CBP:  You’re coming out with this other book, is it more of a bible study explanation?

Hank:  The Exegetical Eschatology?  It’s going to brand it. Hopefully just like they talk about the dispensation eschatology today, they’re going to be talking about exegetical eschatology.  

CBP:  So what do you consider this period then?  Is that even relevant?

Hank:  The easiest way to explain this is that 1Corinthians 15 is relevant today, isn’t it? Revelations is relevant in the same way as 1 Corinthians 15 is, the same way as Genesis is, all the Bible is relevant for us today.  

CBP:   What about the whole Armageddon thing, that war, that battle that’s talked about?

Hank:  It’s history.  It’s history.  This is what we’re going to lay out in these next five books.

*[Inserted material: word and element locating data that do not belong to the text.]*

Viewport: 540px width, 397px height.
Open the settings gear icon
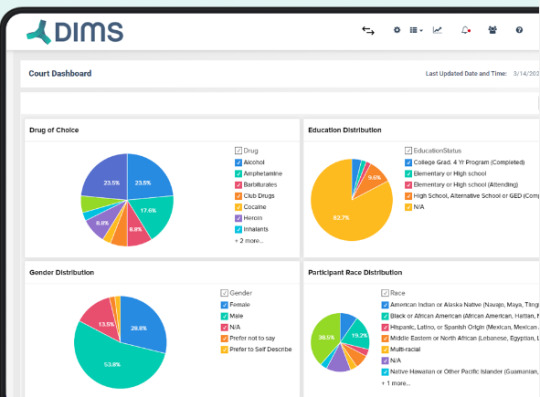coord(397,30)
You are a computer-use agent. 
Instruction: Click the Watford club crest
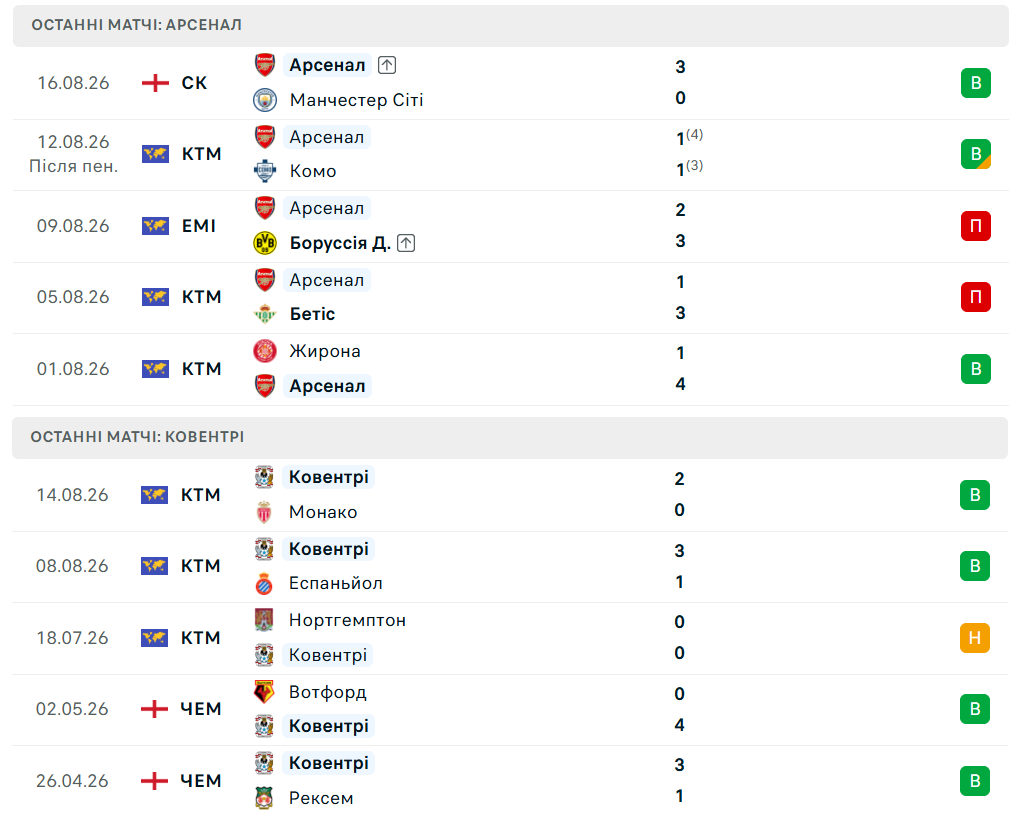(264, 692)
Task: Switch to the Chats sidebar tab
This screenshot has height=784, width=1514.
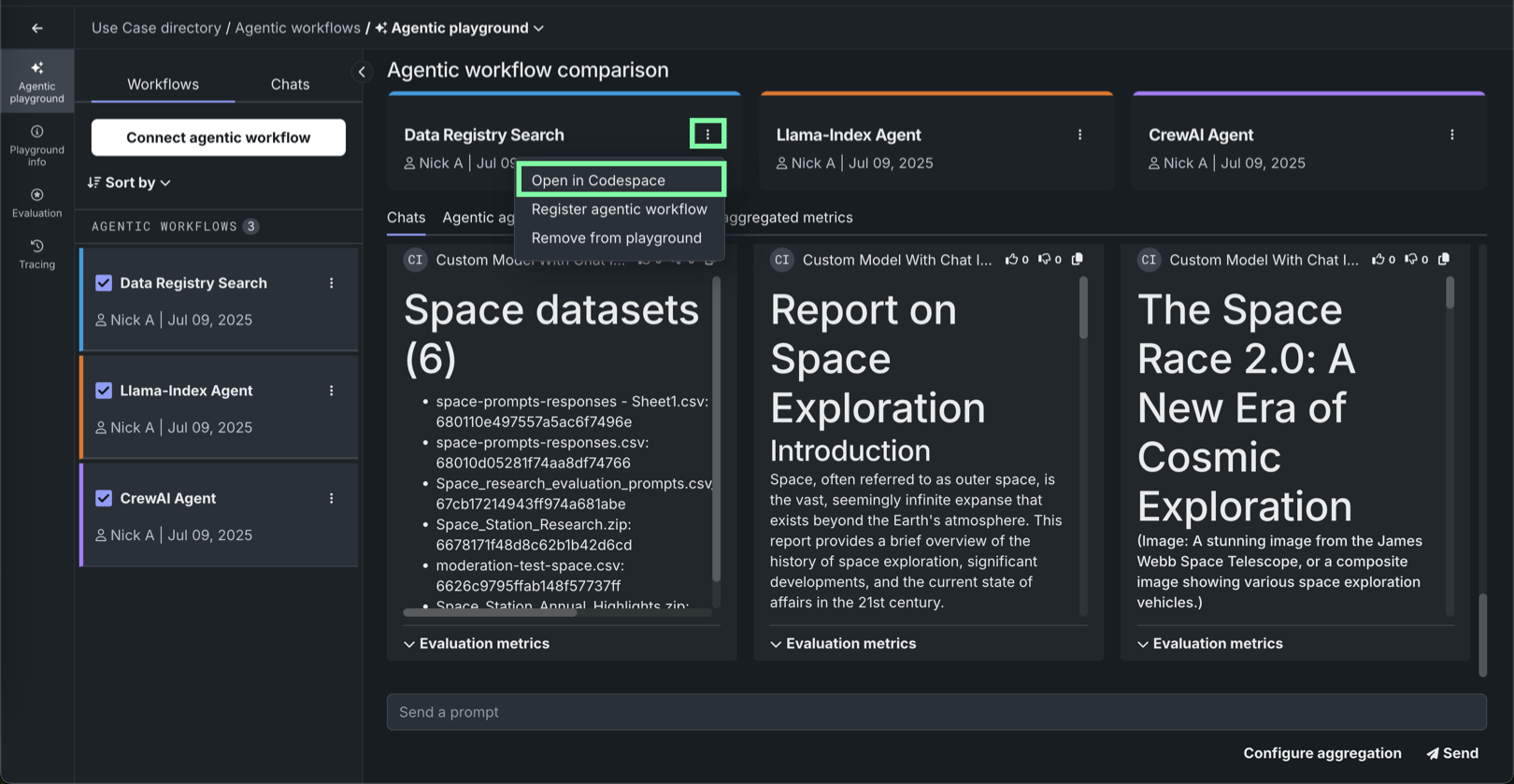Action: coord(290,84)
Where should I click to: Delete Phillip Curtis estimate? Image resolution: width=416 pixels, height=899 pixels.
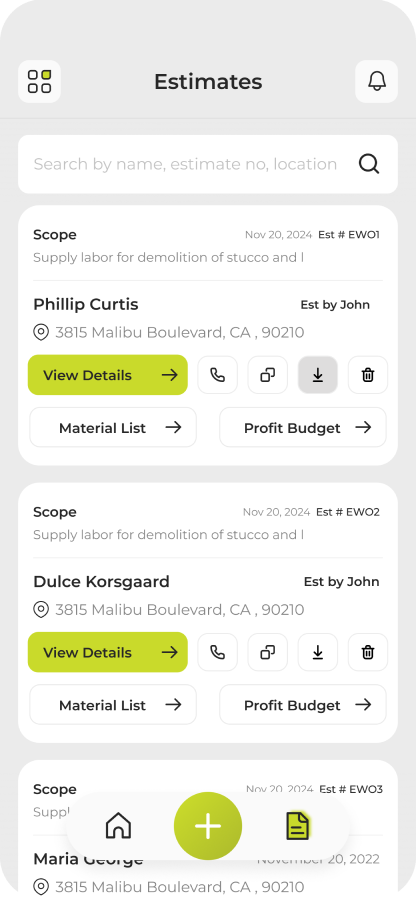coord(368,375)
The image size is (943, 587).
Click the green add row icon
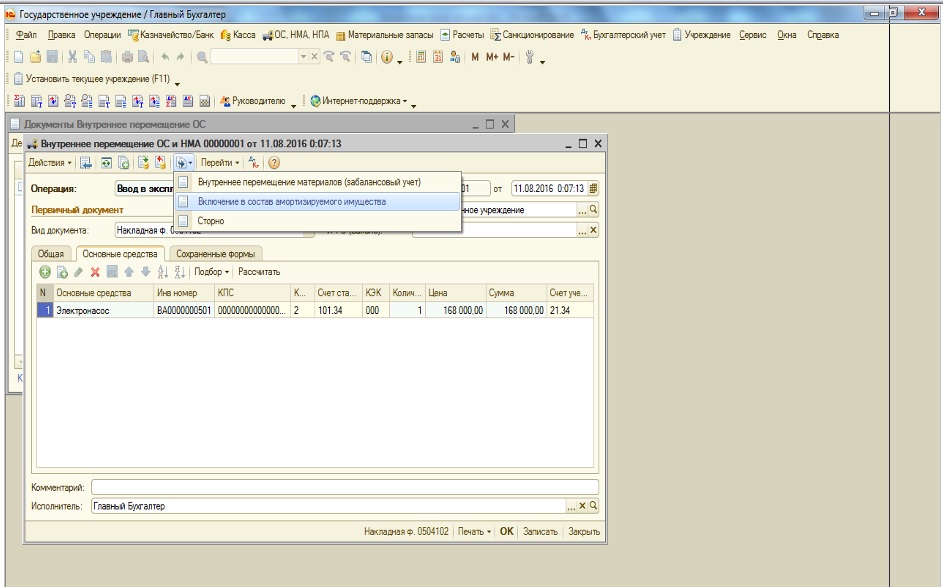45,272
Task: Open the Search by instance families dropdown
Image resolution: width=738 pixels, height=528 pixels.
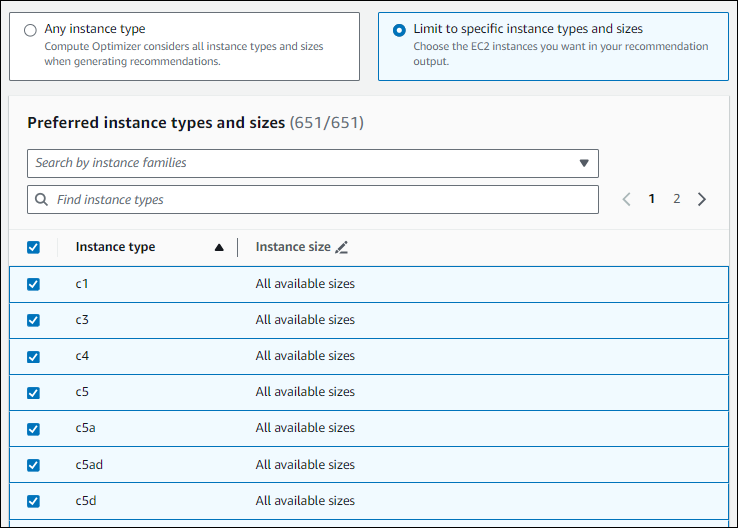Action: (300, 163)
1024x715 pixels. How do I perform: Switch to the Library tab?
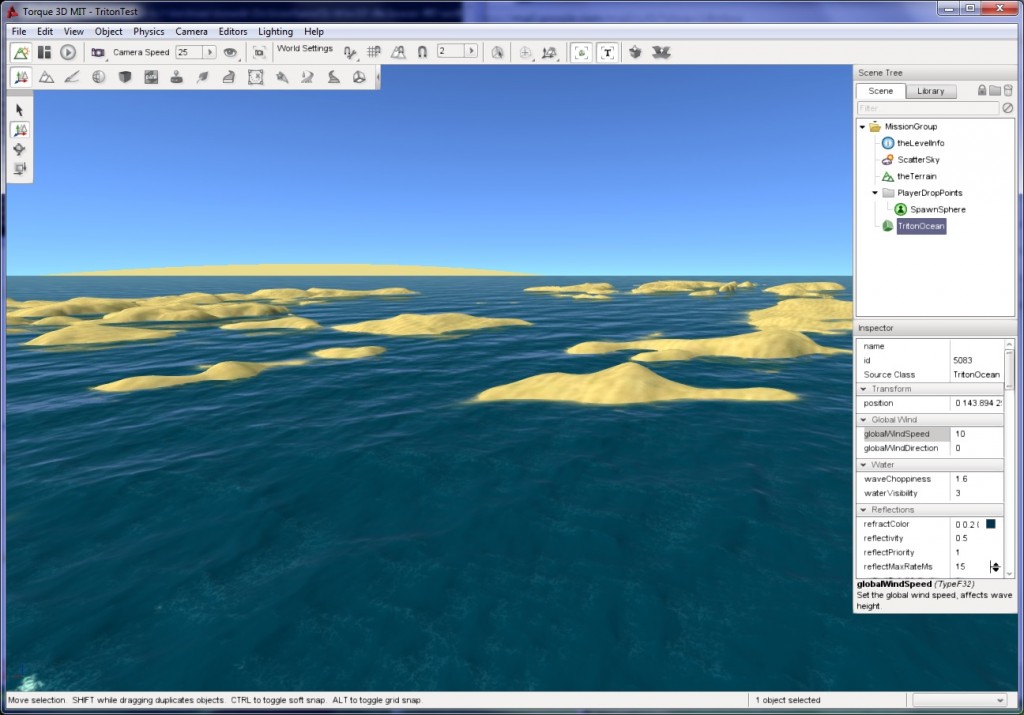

The reason it’s so important because it teaches people how to read the Bible.  If you think about it, eschatology is the thread that weaves all of Scripture into a beautiful tapestry.  It’s the thread.  

Now, if you look at all the Bible as eschatological in nature, in the beginning of course  terminated by death, the rest is God’s redemptive plan culminating in  salvation.   All of the Bible is about the restoration:  Paradise lost becomes paradise restored.  

So this will give you a way of reading the Bible and seeing it through fresh eyes, rather than through kind of the sensationalism that’s been going on the last hundred years.